Return, character for character, the lines from the one bearing "Given: Switch chart to 6M range" through the end of the material. Omit everything before that line.

::::::::::

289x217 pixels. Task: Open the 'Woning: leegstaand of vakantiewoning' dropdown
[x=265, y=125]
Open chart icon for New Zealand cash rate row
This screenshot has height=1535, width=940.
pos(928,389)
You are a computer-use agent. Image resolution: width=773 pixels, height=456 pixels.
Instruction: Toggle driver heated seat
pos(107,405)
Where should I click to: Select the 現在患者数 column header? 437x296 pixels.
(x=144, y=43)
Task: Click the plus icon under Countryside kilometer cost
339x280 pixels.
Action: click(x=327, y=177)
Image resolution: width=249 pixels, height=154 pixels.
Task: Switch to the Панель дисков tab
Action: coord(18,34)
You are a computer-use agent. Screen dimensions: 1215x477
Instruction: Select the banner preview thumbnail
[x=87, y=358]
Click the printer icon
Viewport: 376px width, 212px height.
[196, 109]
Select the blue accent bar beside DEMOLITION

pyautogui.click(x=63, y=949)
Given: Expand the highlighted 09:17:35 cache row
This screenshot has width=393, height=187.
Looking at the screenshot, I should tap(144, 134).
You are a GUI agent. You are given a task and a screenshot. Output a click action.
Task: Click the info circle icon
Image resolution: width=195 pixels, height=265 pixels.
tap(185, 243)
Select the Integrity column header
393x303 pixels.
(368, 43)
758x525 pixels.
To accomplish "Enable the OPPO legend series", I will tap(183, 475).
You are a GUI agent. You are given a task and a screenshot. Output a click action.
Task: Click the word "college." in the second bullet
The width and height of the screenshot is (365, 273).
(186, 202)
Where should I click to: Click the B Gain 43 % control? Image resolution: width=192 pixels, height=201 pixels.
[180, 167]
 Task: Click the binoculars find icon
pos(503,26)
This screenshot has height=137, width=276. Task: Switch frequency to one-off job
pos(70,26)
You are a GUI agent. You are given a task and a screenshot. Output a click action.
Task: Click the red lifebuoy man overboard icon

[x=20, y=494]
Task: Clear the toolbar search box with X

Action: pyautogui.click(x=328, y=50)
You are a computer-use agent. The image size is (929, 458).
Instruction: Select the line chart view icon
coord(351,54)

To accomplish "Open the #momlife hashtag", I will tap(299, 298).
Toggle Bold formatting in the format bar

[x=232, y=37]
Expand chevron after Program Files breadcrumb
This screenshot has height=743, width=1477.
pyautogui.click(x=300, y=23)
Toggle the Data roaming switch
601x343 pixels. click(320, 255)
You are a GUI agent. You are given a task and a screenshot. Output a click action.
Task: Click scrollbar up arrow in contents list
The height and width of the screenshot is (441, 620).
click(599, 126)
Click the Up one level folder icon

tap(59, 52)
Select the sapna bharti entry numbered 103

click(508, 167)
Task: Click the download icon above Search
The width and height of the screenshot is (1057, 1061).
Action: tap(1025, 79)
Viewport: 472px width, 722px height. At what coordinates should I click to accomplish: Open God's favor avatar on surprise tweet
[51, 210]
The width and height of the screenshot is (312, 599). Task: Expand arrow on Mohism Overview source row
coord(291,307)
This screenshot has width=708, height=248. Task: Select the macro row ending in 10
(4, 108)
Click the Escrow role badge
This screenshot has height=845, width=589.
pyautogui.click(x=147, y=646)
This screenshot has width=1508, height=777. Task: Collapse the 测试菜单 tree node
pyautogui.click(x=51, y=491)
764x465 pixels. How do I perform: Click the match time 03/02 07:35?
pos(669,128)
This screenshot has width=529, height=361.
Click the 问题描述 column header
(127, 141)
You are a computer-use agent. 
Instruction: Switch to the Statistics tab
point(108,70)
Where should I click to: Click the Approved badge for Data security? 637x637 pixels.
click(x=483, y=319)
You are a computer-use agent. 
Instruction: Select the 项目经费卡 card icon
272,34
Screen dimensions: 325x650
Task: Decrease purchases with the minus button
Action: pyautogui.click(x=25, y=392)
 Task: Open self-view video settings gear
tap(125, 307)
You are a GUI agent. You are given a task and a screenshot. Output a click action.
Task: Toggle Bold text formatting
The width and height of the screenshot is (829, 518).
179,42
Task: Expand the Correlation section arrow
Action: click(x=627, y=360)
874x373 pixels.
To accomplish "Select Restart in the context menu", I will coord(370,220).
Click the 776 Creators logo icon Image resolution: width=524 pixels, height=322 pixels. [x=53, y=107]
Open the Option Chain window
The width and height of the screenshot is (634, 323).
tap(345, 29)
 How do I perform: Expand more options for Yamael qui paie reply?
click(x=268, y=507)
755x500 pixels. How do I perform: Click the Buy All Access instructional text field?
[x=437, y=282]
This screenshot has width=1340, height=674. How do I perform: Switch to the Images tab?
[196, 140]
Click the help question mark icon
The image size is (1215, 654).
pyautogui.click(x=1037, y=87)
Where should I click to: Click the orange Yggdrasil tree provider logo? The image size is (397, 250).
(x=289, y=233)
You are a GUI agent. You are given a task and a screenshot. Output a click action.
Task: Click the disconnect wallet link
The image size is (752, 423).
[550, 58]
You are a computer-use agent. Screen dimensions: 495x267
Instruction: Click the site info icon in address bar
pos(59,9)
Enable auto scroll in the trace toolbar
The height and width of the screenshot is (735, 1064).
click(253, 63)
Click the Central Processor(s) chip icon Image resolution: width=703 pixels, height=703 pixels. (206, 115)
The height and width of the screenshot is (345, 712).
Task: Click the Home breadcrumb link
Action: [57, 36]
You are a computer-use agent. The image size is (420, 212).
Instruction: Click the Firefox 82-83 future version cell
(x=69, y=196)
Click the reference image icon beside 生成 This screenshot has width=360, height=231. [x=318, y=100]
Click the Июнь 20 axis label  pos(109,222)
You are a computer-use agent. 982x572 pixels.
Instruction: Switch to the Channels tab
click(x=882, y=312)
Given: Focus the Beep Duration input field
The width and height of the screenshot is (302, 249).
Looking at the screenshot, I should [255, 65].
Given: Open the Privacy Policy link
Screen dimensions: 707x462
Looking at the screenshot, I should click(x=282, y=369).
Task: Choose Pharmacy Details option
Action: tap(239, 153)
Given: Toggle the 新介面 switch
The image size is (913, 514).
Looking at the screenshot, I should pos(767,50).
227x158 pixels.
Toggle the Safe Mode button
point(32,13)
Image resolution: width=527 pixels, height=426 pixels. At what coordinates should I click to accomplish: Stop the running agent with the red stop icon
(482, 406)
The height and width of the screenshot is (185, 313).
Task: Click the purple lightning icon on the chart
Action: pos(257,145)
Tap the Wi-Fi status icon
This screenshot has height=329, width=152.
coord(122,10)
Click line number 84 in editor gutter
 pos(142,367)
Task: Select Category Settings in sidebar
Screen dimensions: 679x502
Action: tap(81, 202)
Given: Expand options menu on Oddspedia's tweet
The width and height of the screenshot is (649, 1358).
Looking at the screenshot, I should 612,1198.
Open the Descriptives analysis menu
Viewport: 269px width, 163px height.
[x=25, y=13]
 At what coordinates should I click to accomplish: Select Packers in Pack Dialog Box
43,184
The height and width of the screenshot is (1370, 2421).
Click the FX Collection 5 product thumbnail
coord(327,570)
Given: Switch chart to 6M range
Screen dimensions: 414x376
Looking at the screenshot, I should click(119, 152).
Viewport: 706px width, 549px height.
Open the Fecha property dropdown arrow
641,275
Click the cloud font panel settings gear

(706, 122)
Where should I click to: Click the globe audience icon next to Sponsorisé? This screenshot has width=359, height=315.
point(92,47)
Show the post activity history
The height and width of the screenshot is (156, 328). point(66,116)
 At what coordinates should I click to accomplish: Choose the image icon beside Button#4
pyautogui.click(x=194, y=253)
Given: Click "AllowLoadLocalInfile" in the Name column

::::::::::

# SOLUTION TO THIS EXERCISE
Given: Switch chart to 6M range
Screen dimensions: 414x376
Looking at the screenshot, I should click(119, 152).
Viewport: 706px width, 549px height.
Open the Fecha property dropdown arrow
641,275
Click the cloud font panel settings gear

(706, 122)
Where should I click to: Click the globe audience icon next to Sponsorisé? This screenshot has width=359, height=315.
point(92,47)
Show the post activity history
The height and width of the screenshot is (156, 328). point(66,116)
 At what coordinates should I click to accomplish: Choose the image icon beside Button#4
pyautogui.click(x=194, y=253)
Given: Click "AllowLoadLocalInfile" in the Name column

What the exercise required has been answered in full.